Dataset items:

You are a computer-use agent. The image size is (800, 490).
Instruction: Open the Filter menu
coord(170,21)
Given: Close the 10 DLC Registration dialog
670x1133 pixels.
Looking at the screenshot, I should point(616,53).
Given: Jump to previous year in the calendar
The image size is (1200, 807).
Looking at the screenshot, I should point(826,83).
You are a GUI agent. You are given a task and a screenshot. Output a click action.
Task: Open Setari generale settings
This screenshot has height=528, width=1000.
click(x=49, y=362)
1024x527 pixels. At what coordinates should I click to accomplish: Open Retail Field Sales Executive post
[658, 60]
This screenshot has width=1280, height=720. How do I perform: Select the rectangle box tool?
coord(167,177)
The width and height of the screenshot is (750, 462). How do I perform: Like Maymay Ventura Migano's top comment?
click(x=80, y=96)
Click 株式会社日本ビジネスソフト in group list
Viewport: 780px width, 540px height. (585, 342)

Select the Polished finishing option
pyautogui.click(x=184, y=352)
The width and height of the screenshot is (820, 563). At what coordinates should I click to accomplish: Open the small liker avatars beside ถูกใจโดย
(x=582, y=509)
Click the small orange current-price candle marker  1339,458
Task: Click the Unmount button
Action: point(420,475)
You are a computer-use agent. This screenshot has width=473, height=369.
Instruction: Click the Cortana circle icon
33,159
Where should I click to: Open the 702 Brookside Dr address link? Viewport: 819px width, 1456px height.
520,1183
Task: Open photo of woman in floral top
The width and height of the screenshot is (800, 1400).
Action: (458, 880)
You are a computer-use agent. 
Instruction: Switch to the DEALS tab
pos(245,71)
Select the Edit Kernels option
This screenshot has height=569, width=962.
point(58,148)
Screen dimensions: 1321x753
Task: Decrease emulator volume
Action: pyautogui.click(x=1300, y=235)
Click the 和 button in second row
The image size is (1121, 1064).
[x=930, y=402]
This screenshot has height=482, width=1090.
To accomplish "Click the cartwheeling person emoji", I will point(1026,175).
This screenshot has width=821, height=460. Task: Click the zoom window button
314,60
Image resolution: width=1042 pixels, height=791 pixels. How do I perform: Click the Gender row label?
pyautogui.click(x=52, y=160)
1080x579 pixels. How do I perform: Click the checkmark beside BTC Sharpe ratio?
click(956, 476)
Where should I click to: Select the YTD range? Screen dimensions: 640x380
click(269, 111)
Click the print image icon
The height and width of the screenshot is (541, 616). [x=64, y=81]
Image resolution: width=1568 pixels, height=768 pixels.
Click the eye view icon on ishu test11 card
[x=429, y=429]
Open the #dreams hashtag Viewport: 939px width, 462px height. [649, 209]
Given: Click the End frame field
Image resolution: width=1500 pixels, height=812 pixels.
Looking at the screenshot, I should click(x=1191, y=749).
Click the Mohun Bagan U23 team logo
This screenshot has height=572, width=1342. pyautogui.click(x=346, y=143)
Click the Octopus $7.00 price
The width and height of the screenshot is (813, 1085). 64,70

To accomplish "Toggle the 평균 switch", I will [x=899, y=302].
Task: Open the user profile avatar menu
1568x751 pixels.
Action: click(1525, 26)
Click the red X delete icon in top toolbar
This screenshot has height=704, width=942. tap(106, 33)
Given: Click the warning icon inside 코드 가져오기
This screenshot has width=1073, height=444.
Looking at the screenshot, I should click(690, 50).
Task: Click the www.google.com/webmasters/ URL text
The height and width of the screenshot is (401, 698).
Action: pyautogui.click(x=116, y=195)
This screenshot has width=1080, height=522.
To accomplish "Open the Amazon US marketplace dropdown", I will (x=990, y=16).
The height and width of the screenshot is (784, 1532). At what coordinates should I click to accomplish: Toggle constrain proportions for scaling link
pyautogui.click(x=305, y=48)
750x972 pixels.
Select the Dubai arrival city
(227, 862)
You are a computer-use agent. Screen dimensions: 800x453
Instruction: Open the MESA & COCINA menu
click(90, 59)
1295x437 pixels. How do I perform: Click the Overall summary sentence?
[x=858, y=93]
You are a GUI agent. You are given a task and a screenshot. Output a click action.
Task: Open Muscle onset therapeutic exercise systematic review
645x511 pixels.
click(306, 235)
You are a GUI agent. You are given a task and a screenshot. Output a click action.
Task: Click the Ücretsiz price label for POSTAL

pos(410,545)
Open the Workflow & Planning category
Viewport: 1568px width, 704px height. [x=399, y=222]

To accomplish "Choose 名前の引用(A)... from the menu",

WHAT TO WORK ON →
Return the data in full, exactly as it appears above.

RESPONSE →
You are a computer-use agent. The image size is (800, 490).
Instruction: Open the Filter menu
coord(170,21)
Given: Close the 10 DLC Registration dialog
670x1133 pixels.
Looking at the screenshot, I should point(616,53).
Given: Jump to previous year in the calendar
The image size is (1200, 807).
Looking at the screenshot, I should point(826,83).
You are a GUI agent. You are given a task and a screenshot. Output a click action.
Task: Open Setari generale settings
This screenshot has height=528, width=1000.
click(x=49, y=362)
1024x527 pixels. At what coordinates should I click to accomplish: Open Retail Field Sales Executive post
[658, 60]
This screenshot has width=1280, height=720. How do I perform: Select the rectangle box tool?
coord(167,177)
The width and height of the screenshot is (750, 462). How do I perform: Like Maymay Ventura Migano's top comment?
click(x=80, y=96)
Click 株式会社日本ビジネスソフト in group list
Viewport: 780px width, 540px height. (585, 342)

Select the Polished finishing option
pyautogui.click(x=184, y=352)
The width and height of the screenshot is (820, 563). At what coordinates should I click to accomplish: Open the small liker avatars beside ถูกใจโดย
(x=582, y=509)
Click the small orange current-price candle marker  1339,458
Task: Click the Unmount button
Action: point(420,475)
You are a computer-use agent. This screenshot has width=473, height=369.
Instruction: Click the Cortana circle icon
33,159
Where should I click to: Open the 702 Brookside Dr address link? Viewport: 819px width, 1456px height.
520,1183
Task: Open photo of woman in floral top
The width and height of the screenshot is (800, 1400).
Action: (458, 880)
You are a computer-use agent. 
Instruction: Switch to the DEALS tab
pos(245,71)
Select the Edit Kernels option
This screenshot has height=569, width=962.
point(58,148)
Screen dimensions: 1321x753
Task: Decrease emulator volume
Action: pyautogui.click(x=1300, y=235)
Click the 和 button in second row
The image size is (1121, 1064).
[x=930, y=402]
This screenshot has height=482, width=1090.
To accomplish "Click the cartwheeling person emoji", I will point(1026,175).
This screenshot has width=821, height=460. Task: Click the zoom window button
314,60
Image resolution: width=1042 pixels, height=791 pixels. How do I perform: Click the Gender row label?
pyautogui.click(x=52, y=160)
1080x579 pixels. How do I perform: Click the checkmark beside BTC Sharpe ratio?
click(956, 476)
Where should I click to: Select the YTD range? Screen dimensions: 640x380
click(269, 111)
Click the print image icon
The height and width of the screenshot is (541, 616). [x=64, y=81]
Image resolution: width=1568 pixels, height=768 pixels.
Click the eye view icon on ishu test11 card
[x=429, y=429]
Open the #dreams hashtag Viewport: 939px width, 462px height. [649, 209]
Given: Click the End frame field
Image resolution: width=1500 pixels, height=812 pixels.
Looking at the screenshot, I should click(x=1191, y=749).
Click the Mohun Bagan U23 team logo
This screenshot has height=572, width=1342. pyautogui.click(x=346, y=143)
Click the Octopus $7.00 price
The width and height of the screenshot is (813, 1085). 64,70

To accomplish "Toggle the 평균 switch", I will [x=899, y=302].
Task: Open the user profile avatar menu
1568x751 pixels.
Action: click(1525, 26)
Click the red X delete icon in top toolbar
This screenshot has height=704, width=942. tap(106, 33)
Given: Click the warning icon inside 코드 가져오기
This screenshot has width=1073, height=444.
Looking at the screenshot, I should click(690, 50).
Task: Click the www.google.com/webmasters/ URL text
The height and width of the screenshot is (401, 698).
Action: pyautogui.click(x=116, y=195)
This screenshot has width=1080, height=522.
To accomplish "Open the Amazon US marketplace dropdown", I will (x=990, y=16).
The height and width of the screenshot is (784, 1532). At what coordinates should I click to accomplish: Toggle constrain proportions for scaling link
pyautogui.click(x=305, y=48)
750x972 pixels.
Select the Dubai arrival city
(227, 862)
You are a computer-use agent. Screen dimensions: 800x453
Instruction: Open the MESA & COCINA menu
click(90, 59)
1295x437 pixels. How do I perform: Click the Overall summary sentence?
[x=858, y=93]
You are a GUI agent. You are given a task and a screenshot. Output a click action.
Task: Open Muscle onset therapeutic exercise systematic review
645x511 pixels.
click(306, 235)
You are a GUI agent. You are given a task and a screenshot. Output a click action.
Task: Click the Ücretsiz price label for POSTAL

pos(410,545)
Open the Workflow & Planning category
Viewport: 1568px width, 704px height. [x=399, y=222]

To accomplish "Choose 名前の引用(A)... from the menu",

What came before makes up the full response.